Denver's Pioneer Monument and a Legacy of Controversy



Very interesting article, thanks. I would never have thought there was a proposal for a statue with a Native American warrior, at the time it appears to have been pretty radical. This also shows the role that past politics has played in the establishment of supposedly "timeless" memorials. Good job.


interesting article, thank you.
I am working on my family history and have learned to watch my word choice so that I am honoring the native people who lived here before us. My ancestors came to Colorado in a covered wagon in the 1860s and homesteaded. I discovered where their land was and was excited to then learn about thir one-room school house, and what they farmed, and where exactly they might have built their log home etc. Though this family story is fun to discover and to share with my relatives, I've chosen to say things like, "we were the first Europeans to live in the area". And though there is nothing to indicate my ancestors were directly involved in forcing out native people, still - I have learned to at least give a nod to their place in my family's story. It's important, as you state, "to contextualize our story". Thank you for pointing that out.

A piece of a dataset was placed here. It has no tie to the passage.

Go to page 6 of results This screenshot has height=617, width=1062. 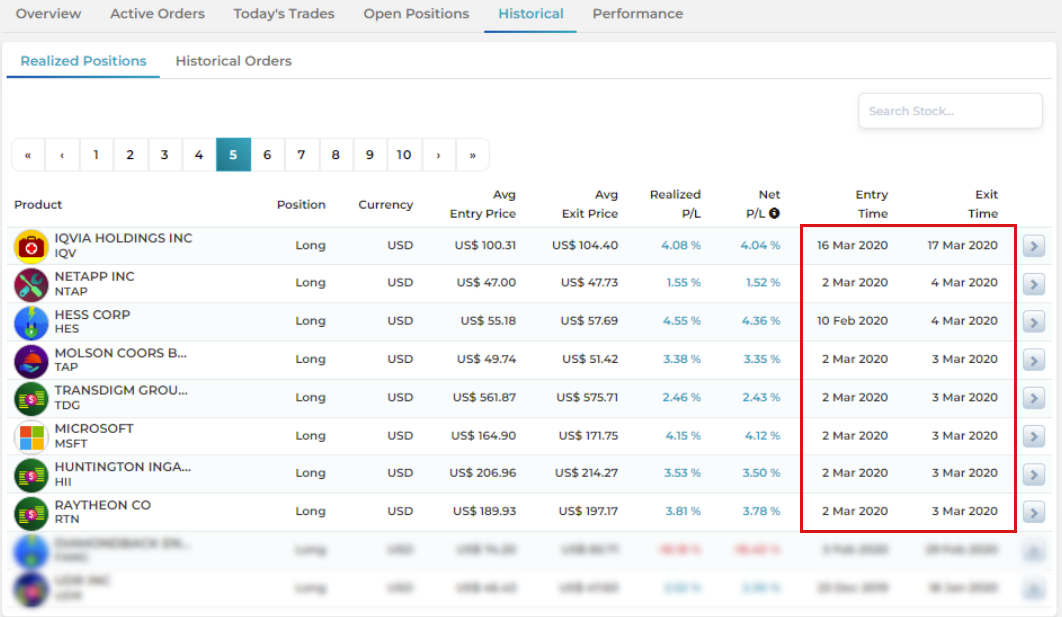[267, 155]
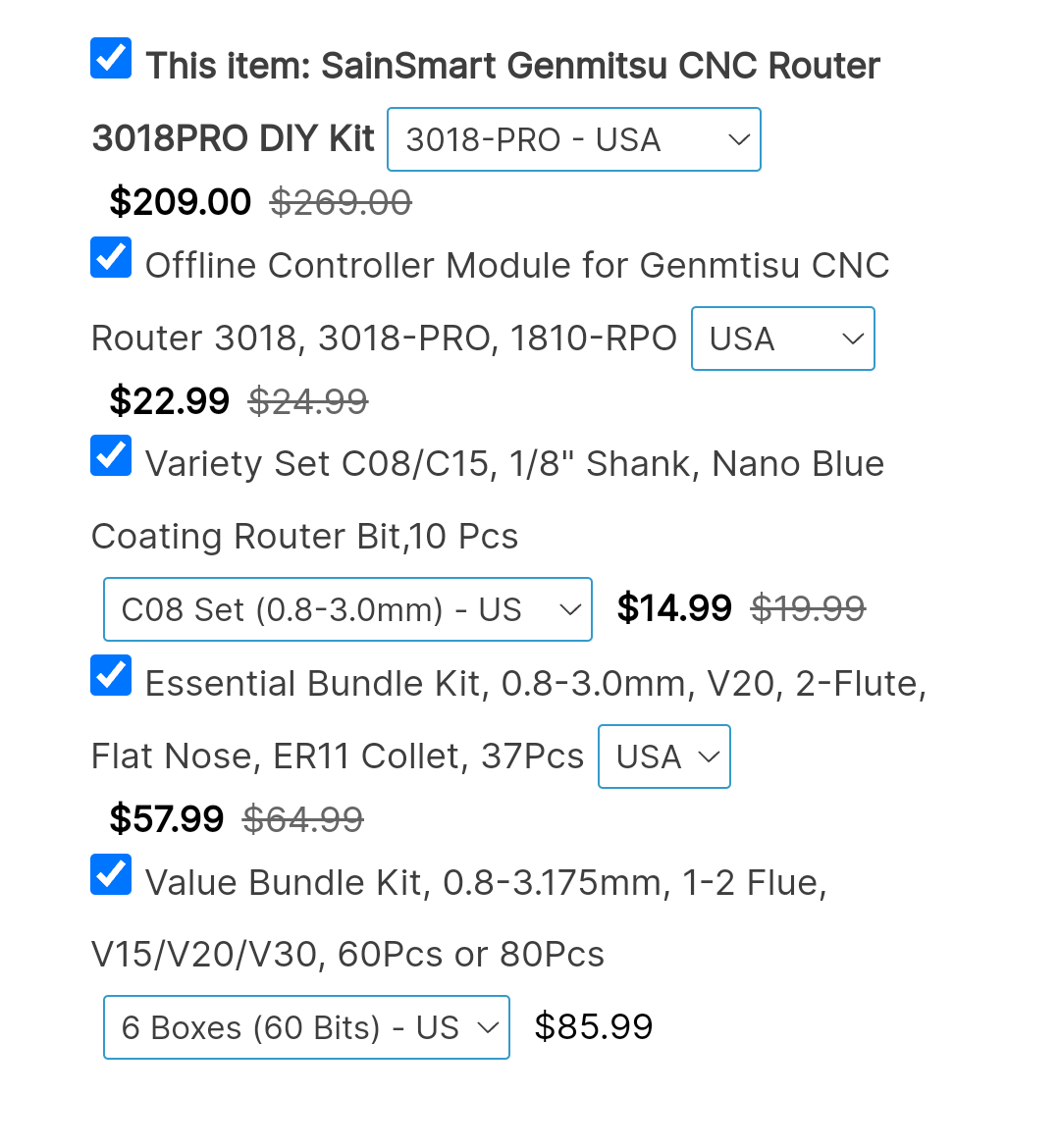This screenshot has width=1060, height=1148.
Task: Open Variety Set C08/C15 product link
Action: point(514,464)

"Rethinking" OK, but "Re-understanding" is not a word in any dictionary that I find including the OED. It connotes accepting the popular or politically correct position without logic or examination.

Re-understanding may not yet be in the OED, but it has been used in published texts elsewhere. We see it as the obvious result of rethinking, regardless of politics: a new or renewed understanding. Thank you for reading!

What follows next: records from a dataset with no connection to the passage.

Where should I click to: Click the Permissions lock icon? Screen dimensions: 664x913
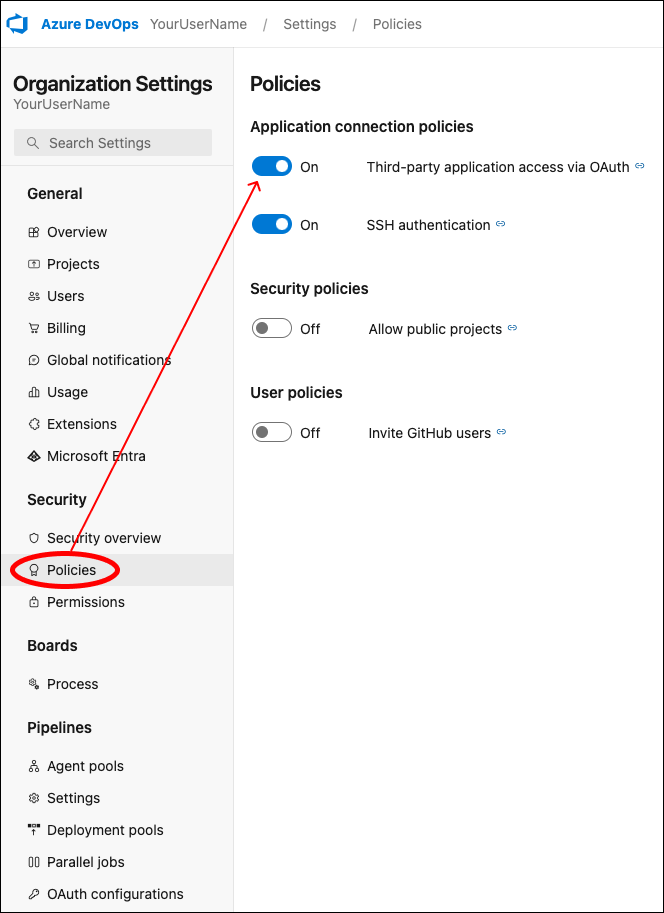coord(34,602)
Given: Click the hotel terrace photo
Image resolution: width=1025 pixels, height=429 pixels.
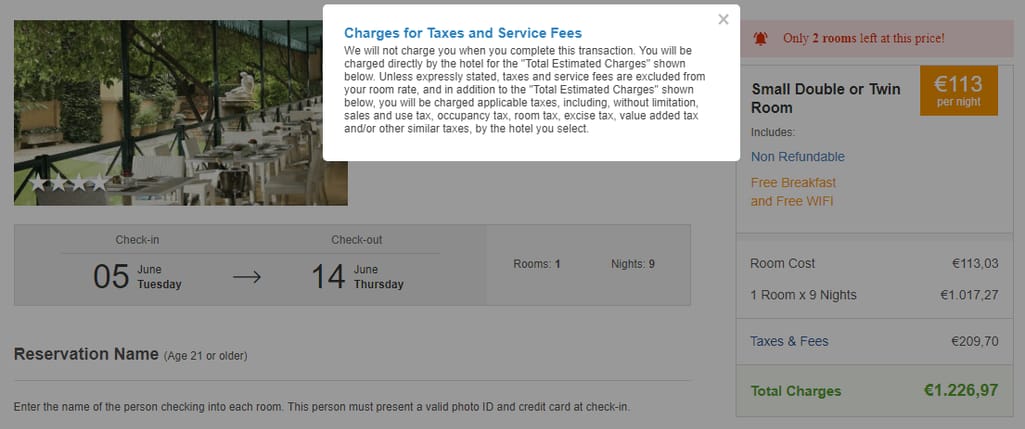Looking at the screenshot, I should [x=180, y=112].
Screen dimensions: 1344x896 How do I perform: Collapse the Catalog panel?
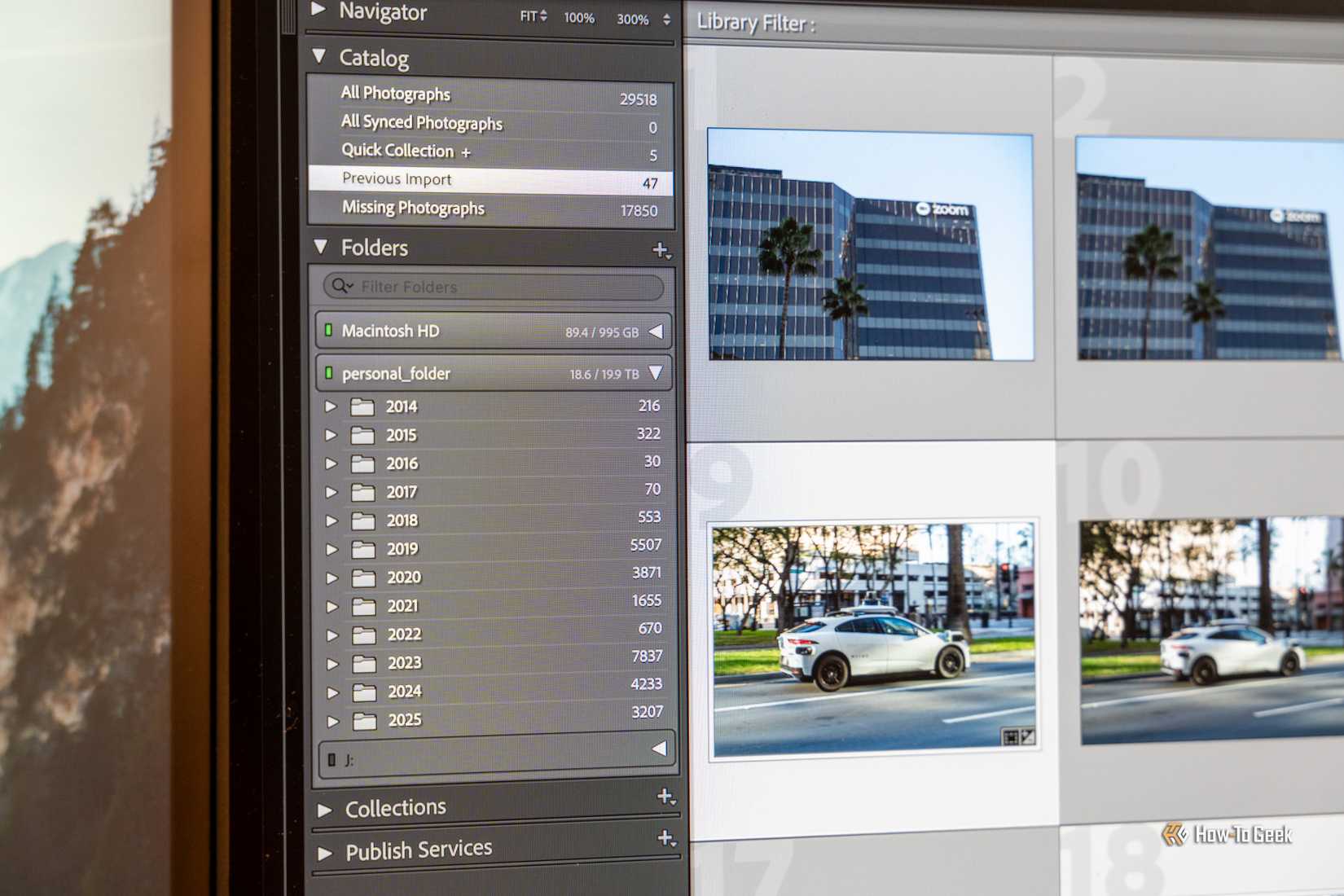click(x=319, y=56)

Even as a 4th generation Denverite, I did not know that the the figure atop the monument was Kit Carson. I assumed it was a generic pioneer marking the end of the Smokey Hill trail and pointing the way to the gold- and silver-rich mountains to the west. Carson was an extraordinary figure but, knowing his part in the removal of Navajos from their reservation to Bosque Redondo, I understand Native American's resentment of him.

Thanks for reading, Bill! Western History (and history generally) is full of complex figures who did both good and ill to and for those around them. Kit Carson is just a very obvious example. His story is nuanced and complex, and compassion is understanding the view of those who were and are hurt by his actions.

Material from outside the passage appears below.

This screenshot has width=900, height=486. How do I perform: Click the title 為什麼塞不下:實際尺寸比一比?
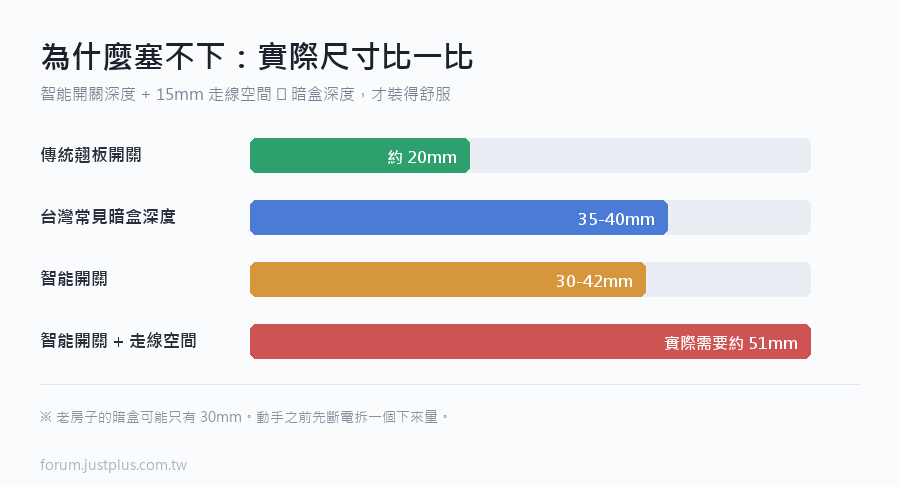(257, 57)
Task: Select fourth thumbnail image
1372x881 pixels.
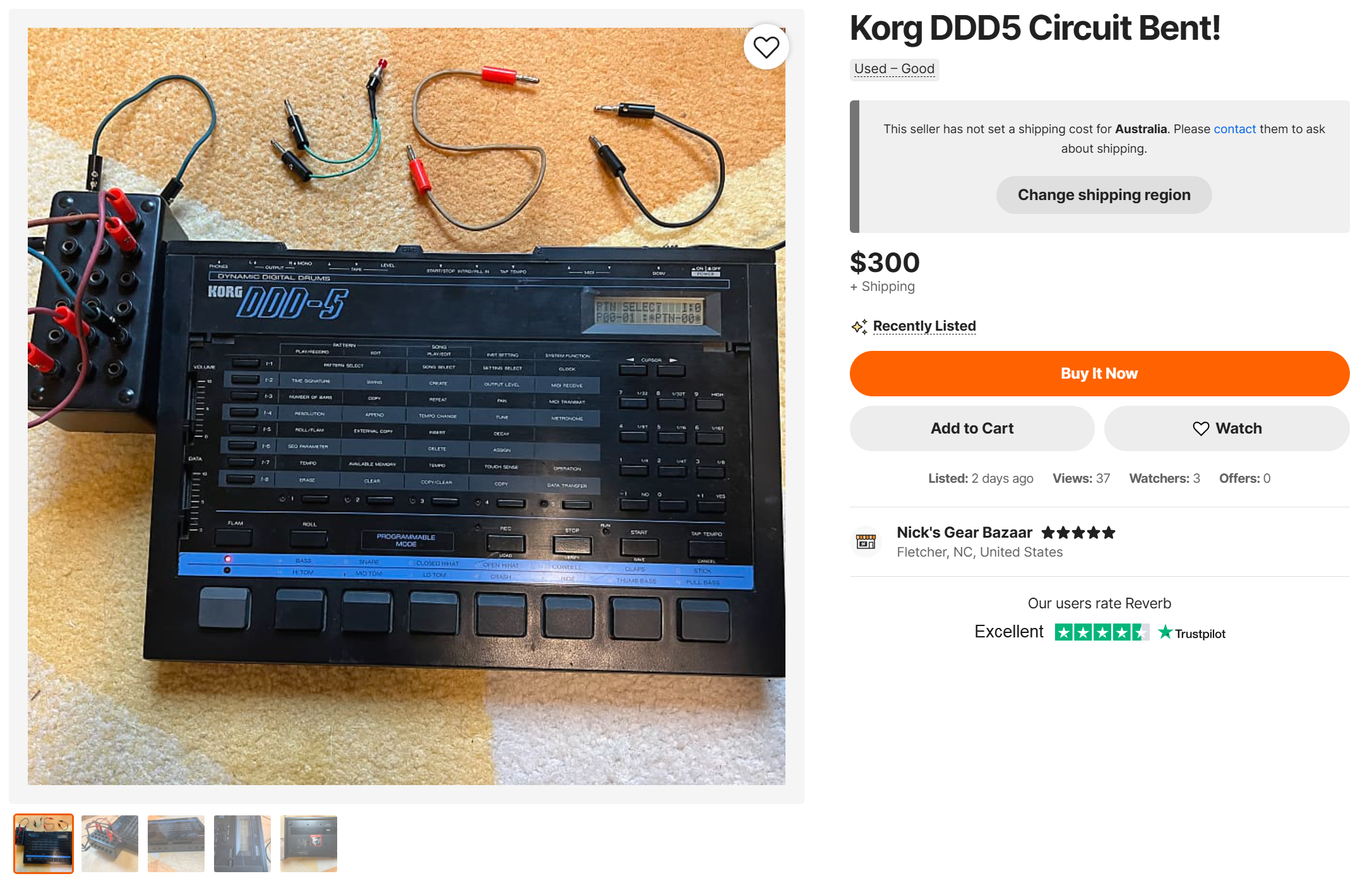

It's good that we all "give a nod" to the Native tribes that once roamed and relied on the land of our ancestors by acknowledging them through our word choices, and for our library and museum to state that they are built on top of land that was once inhabited by Native Americans. But I think we must remember that the tribes that still exist suffer in very real ways today because of "manifest destiny" and all it's consequences. Acknowledging that some tribes once lived here, although a start, does nothing to alleviate their suffering. What are some real and tangible ways we can help repair some of the painful results of our hegemony? I include myself in the "we" and "our".

Great questions, BJ! Like all cases of historical and systemic racism, helping Native American communities is not just about learning that history. There are tangible ways to help communities today. Listen by reading indigenous authors, support monetarily by finding organizations that donate specifically to Native causes, purchase directly from indigenous artists and manufacturers. These are just a few ways to help people now. Thanks for reading and for your interest.